Par mercredi 11 mai 2022 Permalink

De Kaboul à Grenoble les femmes doivent être pudiques. Des hommes en ont décidé ainsi et gare à celles qui voudraient s’émanciper. En Afghanistan elles ne sortent plus que le visage entièrement voilé avec devant les yeux une couture au crochet aux mailles desserrées pour voir devant elle sans se cogner ridiculement contre un édicule ou simplement quelqu’un (on dirait un film de Charlot!). En France, un burkini empêchera bientôt les filles de dévoiler leur corps aux garçons quand elles marchent au bord de la piscine. Celles qui passent outre seront évidemment, à terme, traitées de salopes.

Et pourtant:

“J’aime regarder les filles qui marchent sur la plage (ou devant la piscine) Les hanches qui balancent et les sourires fugaces Je regarde les vagues qui jouent avec leur corps J’aime regarder les filles… Leurs poitrines gonflées par le désir de vivre Leurs yeux qui se détournent quand tu les regardes, J’aime regarder les filles Quand elles se déshabillent et font semblant d’être sages etc, etc…”(Paroles de la chanson J’aime Regarder Les Filles par Patrick Coutin)

Le maire Eric Piolle n’aime pas visiblement regarder les filles!
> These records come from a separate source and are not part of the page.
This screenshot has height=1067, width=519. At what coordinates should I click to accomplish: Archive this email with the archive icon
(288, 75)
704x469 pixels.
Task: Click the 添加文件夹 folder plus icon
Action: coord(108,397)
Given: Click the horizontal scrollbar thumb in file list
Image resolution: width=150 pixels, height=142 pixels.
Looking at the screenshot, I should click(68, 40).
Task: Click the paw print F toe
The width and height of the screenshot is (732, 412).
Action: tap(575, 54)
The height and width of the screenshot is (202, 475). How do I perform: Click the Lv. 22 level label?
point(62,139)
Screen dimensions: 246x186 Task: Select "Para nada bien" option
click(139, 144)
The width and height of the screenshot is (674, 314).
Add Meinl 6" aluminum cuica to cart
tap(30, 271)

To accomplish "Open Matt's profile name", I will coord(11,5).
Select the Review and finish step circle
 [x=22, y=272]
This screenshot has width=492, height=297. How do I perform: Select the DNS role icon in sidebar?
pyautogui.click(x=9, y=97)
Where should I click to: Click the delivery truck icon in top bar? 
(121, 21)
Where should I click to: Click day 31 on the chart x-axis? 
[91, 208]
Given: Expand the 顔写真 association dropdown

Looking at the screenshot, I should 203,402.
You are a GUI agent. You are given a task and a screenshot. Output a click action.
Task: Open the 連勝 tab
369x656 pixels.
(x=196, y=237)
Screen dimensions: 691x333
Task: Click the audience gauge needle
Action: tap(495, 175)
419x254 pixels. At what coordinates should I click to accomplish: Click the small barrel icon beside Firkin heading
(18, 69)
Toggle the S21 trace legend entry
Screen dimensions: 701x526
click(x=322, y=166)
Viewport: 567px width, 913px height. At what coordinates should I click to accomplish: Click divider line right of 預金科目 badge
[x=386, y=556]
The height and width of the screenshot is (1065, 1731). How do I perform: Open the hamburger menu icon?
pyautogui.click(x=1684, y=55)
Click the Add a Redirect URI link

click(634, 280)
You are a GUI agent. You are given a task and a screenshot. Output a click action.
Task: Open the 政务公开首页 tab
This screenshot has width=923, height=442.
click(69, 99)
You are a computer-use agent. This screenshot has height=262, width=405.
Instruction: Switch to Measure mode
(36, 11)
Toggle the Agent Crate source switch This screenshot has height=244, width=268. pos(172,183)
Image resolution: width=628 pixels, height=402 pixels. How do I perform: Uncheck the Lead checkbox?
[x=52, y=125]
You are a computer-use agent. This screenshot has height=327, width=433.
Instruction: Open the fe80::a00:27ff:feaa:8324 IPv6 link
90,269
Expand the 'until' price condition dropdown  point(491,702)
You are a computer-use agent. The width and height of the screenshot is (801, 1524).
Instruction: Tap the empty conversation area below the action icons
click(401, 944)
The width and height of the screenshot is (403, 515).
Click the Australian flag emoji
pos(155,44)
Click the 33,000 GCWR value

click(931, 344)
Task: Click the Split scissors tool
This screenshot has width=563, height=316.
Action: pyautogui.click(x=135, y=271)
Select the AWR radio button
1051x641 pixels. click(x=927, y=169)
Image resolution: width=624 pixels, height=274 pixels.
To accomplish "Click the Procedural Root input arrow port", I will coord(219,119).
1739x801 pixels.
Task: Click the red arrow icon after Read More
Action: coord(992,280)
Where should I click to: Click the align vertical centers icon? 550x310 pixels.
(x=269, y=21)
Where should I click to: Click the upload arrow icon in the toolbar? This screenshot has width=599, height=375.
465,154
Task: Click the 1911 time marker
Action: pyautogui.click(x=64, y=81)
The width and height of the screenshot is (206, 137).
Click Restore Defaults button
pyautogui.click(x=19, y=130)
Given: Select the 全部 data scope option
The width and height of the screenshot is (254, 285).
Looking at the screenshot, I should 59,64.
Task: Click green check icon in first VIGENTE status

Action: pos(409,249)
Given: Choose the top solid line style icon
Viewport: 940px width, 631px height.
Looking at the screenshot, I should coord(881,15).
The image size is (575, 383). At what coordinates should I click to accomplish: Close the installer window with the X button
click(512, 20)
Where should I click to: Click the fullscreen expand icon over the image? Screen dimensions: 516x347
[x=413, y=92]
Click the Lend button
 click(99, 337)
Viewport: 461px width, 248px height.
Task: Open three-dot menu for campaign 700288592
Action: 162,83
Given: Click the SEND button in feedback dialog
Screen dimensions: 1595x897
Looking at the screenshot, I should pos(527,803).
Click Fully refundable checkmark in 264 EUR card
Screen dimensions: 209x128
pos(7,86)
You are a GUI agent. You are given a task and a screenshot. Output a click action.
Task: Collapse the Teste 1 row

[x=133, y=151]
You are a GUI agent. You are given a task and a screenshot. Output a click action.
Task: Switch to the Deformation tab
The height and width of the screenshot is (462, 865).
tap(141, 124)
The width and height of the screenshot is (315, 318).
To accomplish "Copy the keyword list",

Ils les veut emmitouflées.

Foin d’exigence d’équité chez les talibans comme à la mairie de Grenoble. Ces hommes s’arrogent un pouvoir sur les femmes en se chargeant de maîtriser leur corps, en discriminant en fonction du sexe, en créant une dissymétrie entre homme et femme par rapport à la loi.

Comme les talibans sont plébiscités par le peuple afghan, Eric Piolle a été élu par ses concitoyens parce que la liberté des femmes est une menace pour l’individu de sexe masculin et aussi parce que la liberté de certaines femmes n’est pas pour d’autres femmes un exemple, mais, au contraire, porte atteinte à l’endoctrinement qu’elles ont subi toute jeune.

Eric Piolle et les talibans sont les porte-parole des inhibés, des prédicateurs névrosés, de tous les individus assujettis à une culture, à une religion, à une autorité masculine. Le maire de Grenoble n’hésite pourtant pas à se penser progressiste. On l’aurait préféré réactionnaire!